Work to be completed:
All of the records that follow need to be copied word for word, without the pictures.

Dataset entries:
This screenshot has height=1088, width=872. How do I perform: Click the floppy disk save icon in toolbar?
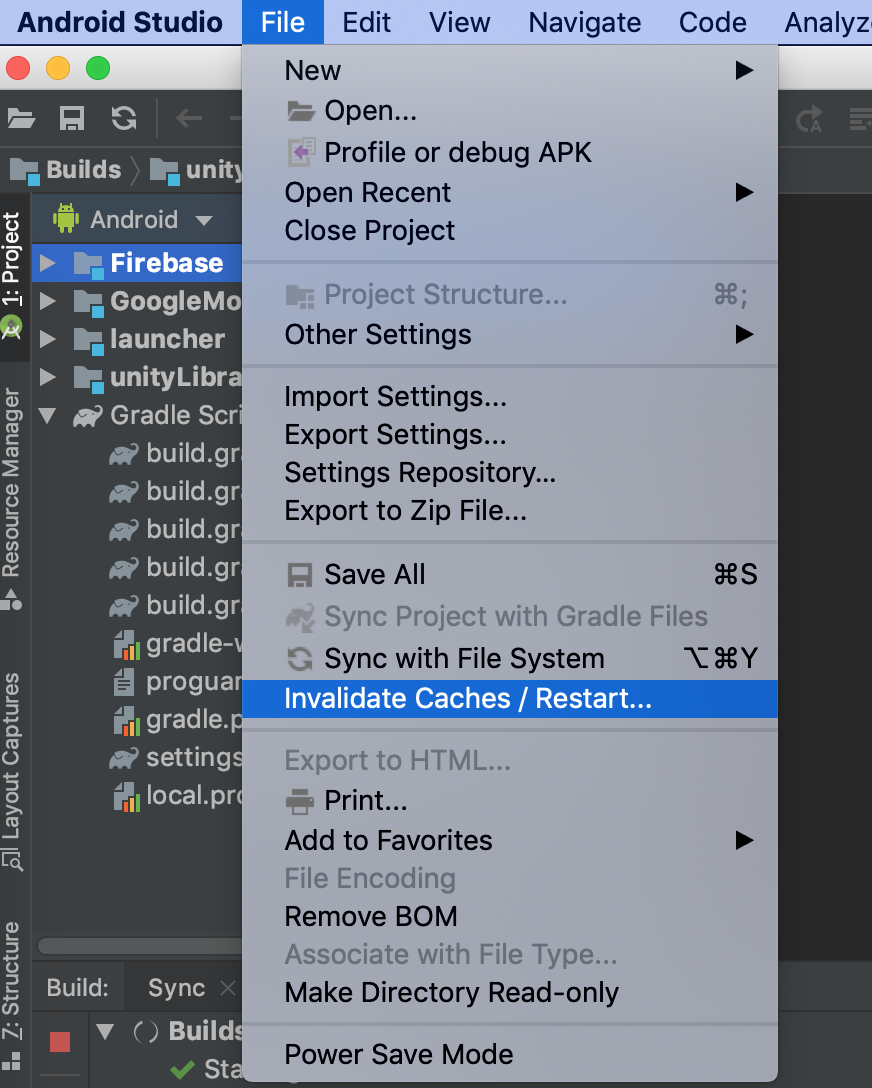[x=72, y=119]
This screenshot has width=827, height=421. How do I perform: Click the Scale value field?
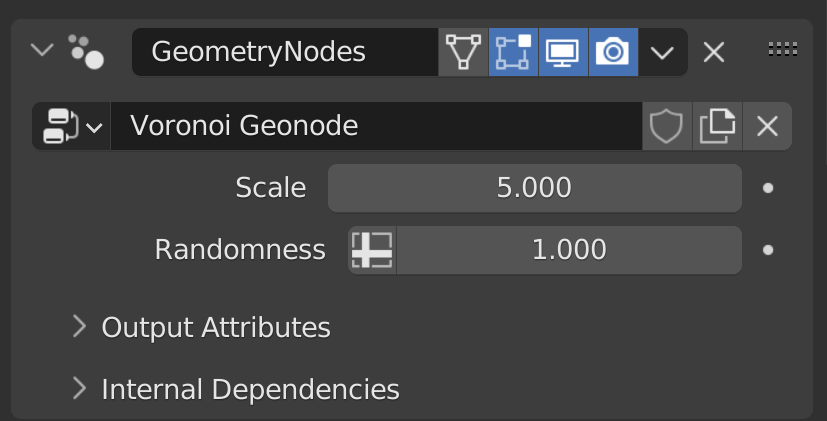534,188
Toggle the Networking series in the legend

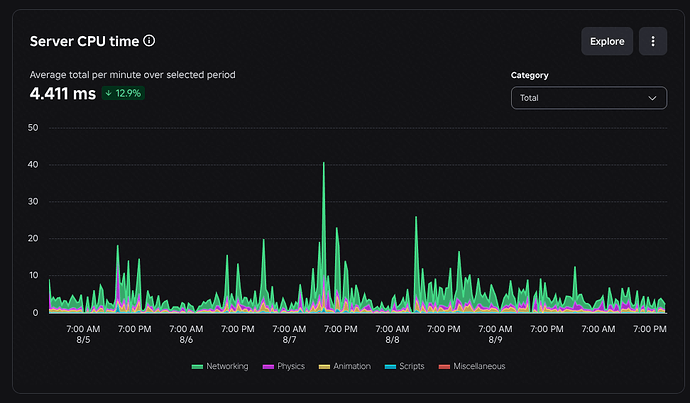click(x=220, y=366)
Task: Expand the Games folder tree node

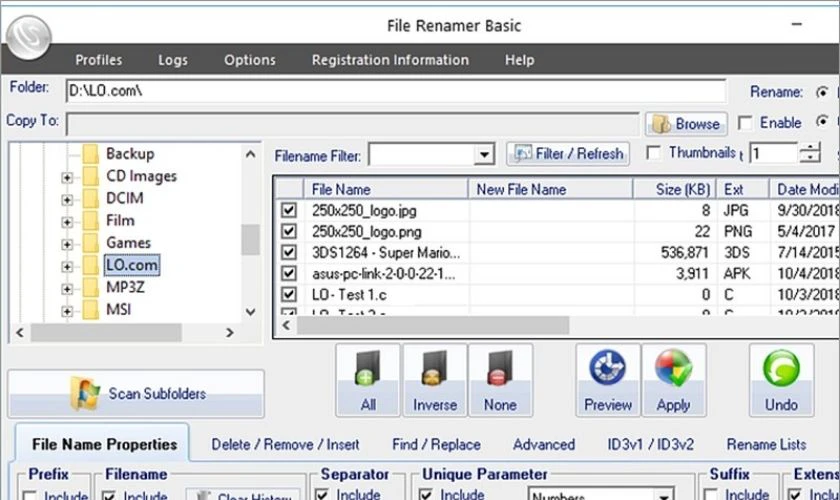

Response to this task:
This screenshot has height=1088, width=872. How do I perform: Click the floppy disk save icon in toolbar?
[x=72, y=119]
This screenshot has width=827, height=421. How do I perform: Click the Scale value field?
534,188
Toggle the Networking series in the legend

click(x=220, y=366)
Task: Expand the Games folder tree node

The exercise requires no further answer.